You can now view the results (a data.frame object) or plot some interesting statistics

In [5]:
head(results, 30)
Test_NameFrequencySample_SizeStatisticTwo_sided_pZ_ScoreNon_Random
Independent Runs (t-1 to t) 7031 3222.000000 0.000000 -6.401018 TRUE
Durbin-Watson (t-1 to t) 7031 2.000085 0.997102 2.759057 TRUE
Ljung-Box (t-1 to t) 7031 40.018562 0.000451 -3.319694 TRUE
Breusch-Godfrey (t-1 to t) 7031 1.493007 0.221750 -0.766295 FALSE
Bartell Rank (t-1 to t) 7031 -4.581588 0.000005 -4.434487 TRUE
Variance-Ratio LoMac(t-1 to t) 7031 0.524304 0.612558 0.285993 FALSE
Independent Runs (t-2 to t) 3515 1615.000000 0.000025 -4.056609 TRUE
Durbin-Watson (t-2 to t) 3515 1.999914 0.997877 2.859250 TRUE
Ljung-Box (t-2 to t) 3515 35.686137 0.001962 -2.884263 TRUE
Breusch-Godfrey (t-2 to t) 3515 0.002772 0.958014 1.728094 FALSE
Bartell Rank (t-2 to t) 3515 -1.561292 0.118455 -1.182746 FALSE
Variance-Ratio LoMac(t-2 to t) 3515 -0.298505 0.427464 -0.182833 FALSE
Independent Runs (t-3 to t) 2343 1107.000000 0.034269 -1.821457 FALSE
Durbin-Watson (t-3 to t) 2343 2.000828 0.983218 2.125265 FALSE
Ljung-Box (t-3 to t) 2343 36.372465 0.001562 -2.955341 TRUE
Breusch-Godfrey (t-3 to t) 2343 1.496615 0.221193 -0.768171 FALSE
Bartell Rank (t-3 to t) 2343 0.044739 0.964315 1.803117 FALSE
Variance-Ratio LoMac(t-3 to t) 2343 2.593742 0.889218 1.222378 FALSE
Independent Runs (t-4 to t) 1757 861.000000 0.467113 -0.082529 FALSE
Durbin-Watson (t-4 to t) 1757 1.993175 0.886997 1.210711 FALSE
Ljung-Box (t-4 to t) 1757 18.857366 0.220270 -0.771281 FALSE
Breusch-Godfrey (t-4 to t) 1757 0.064177 0.800012 0.841665 FALSE
Bartell Rank (t-4 to t) 1757 1.664227 0.096067 -1.304292 FALSE
Variance-Ratio LoMac(t-4 to t) 1757 2.066387 0.898717 1.274274 FALSE
Independent Runs (t-5 to t) 1406 713.000000 0.905517 1.313647 FALSE
Durbin-Watson (t-5 to t) 1406 1.995872 0.938608 1.543194 FALSE
Ljung-Box (t-5 to t) 1406 14.701537 0.473122 -0.067424 FALSE
Breusch-Godfrey (t-5 to t) 1406 0.446644 0.503933 0.009859 FALSE
Bartell Rank (t-5 to t) 1406 1.576687 0.114868 -1.201041 FALSE
Variance-Ratio LoMac(t-5 to t) 1406 0.509927 0.623519 0.314736 FALSE
In [6]:
plot_results(results)

Interpreting the results

In the two graphs above we can see that there are a large number of non-random results at the $t-1$ to $t$, and $t-2$ to $t$ frequencies.

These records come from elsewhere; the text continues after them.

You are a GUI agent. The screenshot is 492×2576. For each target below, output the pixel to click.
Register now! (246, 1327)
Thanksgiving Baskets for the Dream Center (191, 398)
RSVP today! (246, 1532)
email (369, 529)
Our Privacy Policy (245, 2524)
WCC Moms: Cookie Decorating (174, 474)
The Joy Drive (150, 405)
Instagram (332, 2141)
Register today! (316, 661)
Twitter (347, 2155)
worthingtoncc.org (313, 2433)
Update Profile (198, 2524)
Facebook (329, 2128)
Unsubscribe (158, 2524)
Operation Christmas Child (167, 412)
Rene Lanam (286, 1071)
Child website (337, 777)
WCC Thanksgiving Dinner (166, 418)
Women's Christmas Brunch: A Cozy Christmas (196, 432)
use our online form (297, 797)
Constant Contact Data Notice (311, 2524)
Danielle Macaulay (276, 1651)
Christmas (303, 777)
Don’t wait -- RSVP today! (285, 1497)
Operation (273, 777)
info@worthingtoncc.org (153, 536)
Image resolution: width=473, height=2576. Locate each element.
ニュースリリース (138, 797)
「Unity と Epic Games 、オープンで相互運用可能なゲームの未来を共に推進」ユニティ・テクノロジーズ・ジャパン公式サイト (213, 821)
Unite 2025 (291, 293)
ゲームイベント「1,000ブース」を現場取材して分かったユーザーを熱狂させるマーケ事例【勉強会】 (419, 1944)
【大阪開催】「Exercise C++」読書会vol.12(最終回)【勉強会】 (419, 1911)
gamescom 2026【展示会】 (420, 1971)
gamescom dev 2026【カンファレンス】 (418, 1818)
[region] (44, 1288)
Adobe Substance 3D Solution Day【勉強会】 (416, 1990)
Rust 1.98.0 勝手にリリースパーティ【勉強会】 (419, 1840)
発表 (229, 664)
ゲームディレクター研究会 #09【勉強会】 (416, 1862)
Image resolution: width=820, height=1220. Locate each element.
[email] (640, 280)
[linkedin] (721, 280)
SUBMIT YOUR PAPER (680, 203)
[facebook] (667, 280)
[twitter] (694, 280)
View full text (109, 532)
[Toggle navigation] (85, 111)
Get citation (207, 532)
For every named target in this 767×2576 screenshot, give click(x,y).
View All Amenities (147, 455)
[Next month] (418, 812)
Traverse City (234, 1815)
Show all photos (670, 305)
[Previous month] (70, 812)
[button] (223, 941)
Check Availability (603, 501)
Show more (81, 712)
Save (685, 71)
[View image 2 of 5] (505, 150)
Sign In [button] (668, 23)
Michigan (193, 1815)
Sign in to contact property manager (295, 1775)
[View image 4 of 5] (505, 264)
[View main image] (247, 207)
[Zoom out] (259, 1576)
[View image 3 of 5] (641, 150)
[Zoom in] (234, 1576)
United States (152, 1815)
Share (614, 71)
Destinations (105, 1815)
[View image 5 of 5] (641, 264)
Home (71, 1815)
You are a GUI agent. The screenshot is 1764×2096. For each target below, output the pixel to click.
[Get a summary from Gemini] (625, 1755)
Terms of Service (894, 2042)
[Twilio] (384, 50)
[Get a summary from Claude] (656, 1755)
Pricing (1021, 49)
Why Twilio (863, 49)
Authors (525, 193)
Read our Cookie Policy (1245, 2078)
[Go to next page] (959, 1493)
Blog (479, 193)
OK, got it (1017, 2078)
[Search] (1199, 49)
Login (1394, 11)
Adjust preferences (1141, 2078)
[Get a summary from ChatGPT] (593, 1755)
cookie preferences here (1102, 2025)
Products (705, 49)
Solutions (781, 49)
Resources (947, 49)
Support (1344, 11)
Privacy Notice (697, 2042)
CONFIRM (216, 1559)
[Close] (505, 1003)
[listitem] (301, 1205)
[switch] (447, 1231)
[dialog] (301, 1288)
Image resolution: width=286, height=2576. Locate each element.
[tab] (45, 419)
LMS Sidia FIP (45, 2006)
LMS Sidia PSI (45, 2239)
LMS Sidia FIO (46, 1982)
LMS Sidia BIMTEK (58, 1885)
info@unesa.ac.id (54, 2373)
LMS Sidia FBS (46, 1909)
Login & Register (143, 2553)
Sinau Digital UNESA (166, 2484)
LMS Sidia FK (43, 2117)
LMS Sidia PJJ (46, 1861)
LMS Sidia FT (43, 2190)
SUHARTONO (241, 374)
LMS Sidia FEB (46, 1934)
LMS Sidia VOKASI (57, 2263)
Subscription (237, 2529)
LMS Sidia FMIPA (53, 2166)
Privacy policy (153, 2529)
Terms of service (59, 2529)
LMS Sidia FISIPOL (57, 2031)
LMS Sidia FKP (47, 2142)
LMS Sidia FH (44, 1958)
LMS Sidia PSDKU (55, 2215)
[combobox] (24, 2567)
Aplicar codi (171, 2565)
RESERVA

This might imply that the selected market, the small cap index of the S&P 500, is non-random at those frequencies. When we look at the second graph we see that most of the results were produced by the Ljung-Box and Durbin-Watson statistical tests which implies that there might exist some serial correlations in the data which are significantly different from zero. These tests do not tell us how economically significant the serial correlations are nor does it tell us where in the data these serial correlations were observed. These questions are best left to the entrepid quant trader to answer.